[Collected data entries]
===============

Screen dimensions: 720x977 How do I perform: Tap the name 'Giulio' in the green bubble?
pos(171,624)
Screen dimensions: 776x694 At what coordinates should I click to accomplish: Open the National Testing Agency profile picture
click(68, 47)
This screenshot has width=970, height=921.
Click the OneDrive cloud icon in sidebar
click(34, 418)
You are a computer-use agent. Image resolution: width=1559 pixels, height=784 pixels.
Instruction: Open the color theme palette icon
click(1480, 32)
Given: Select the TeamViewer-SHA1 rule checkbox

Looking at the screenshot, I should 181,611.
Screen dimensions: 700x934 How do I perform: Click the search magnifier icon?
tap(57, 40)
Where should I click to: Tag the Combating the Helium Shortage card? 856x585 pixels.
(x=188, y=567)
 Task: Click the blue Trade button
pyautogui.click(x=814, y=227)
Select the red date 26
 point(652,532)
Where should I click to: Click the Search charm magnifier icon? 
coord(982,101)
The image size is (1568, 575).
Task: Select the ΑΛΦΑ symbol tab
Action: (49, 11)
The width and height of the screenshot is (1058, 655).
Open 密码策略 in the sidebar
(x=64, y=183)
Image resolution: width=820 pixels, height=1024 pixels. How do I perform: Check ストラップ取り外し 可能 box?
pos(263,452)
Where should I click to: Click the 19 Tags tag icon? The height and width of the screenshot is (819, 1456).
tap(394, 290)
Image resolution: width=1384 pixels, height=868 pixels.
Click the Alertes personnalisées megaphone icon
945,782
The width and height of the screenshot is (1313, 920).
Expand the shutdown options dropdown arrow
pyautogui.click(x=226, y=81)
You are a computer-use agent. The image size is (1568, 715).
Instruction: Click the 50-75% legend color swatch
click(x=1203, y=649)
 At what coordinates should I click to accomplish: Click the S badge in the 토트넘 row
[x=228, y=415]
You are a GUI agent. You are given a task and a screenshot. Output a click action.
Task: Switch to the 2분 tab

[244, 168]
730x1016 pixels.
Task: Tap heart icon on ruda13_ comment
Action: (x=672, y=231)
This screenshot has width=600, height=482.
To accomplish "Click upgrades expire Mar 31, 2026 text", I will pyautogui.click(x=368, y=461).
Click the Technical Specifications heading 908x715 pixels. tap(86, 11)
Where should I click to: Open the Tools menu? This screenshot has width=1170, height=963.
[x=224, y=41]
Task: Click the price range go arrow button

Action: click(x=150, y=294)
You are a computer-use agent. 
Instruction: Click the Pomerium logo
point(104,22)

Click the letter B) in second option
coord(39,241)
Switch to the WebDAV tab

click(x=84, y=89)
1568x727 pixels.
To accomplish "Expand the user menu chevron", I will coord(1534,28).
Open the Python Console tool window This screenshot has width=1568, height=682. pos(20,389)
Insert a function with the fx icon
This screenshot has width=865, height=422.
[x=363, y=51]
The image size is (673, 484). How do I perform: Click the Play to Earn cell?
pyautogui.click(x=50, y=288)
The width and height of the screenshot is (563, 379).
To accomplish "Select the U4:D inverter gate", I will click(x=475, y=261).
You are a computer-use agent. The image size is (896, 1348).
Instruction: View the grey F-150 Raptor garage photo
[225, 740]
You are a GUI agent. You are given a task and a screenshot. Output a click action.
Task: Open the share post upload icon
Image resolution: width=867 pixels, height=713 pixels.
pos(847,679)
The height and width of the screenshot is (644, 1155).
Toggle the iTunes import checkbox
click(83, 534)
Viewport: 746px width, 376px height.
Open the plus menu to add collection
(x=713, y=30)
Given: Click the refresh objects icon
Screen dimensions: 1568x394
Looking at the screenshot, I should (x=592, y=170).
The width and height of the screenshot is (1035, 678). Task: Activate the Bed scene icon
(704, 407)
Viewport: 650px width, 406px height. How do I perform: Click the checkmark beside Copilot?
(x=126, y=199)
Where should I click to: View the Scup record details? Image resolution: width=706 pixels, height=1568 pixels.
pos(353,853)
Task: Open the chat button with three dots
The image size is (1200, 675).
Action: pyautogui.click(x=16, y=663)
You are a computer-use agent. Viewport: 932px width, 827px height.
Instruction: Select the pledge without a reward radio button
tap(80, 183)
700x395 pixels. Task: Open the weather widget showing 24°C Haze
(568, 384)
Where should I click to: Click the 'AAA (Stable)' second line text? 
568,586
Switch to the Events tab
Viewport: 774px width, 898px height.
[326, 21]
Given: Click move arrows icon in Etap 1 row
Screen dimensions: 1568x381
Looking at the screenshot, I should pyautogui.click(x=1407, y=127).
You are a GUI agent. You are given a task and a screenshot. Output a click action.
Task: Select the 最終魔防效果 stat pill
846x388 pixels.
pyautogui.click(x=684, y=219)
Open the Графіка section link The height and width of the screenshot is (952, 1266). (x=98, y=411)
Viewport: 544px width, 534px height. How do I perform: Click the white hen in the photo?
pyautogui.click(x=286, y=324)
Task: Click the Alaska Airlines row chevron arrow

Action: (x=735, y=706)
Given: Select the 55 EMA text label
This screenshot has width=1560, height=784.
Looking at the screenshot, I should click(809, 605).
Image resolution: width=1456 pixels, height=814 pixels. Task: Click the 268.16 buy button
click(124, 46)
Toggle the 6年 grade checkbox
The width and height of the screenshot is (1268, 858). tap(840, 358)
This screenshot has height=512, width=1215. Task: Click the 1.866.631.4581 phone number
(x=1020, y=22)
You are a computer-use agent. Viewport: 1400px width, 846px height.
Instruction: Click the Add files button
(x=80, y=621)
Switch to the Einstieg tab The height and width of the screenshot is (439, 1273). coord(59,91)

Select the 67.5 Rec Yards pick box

===============

#### TASK PROMPT
Where does the word "computer" appear in the records? Copy every line that holds it.

#### SOLVED PROBLEM
You are a computer-use agent. Image resolution: width=1559 pixels, height=784 pixels.
You are a computer-use agent. The image size is (1568, 715).
You are a computer-use agent. 
You are a computer-use agent. The image size is (896, 1348).
You are a computer-use agent. Viewport: 932px width, 827px height.
You are a computer-use agent. Viewport: 1400px width, 846px height.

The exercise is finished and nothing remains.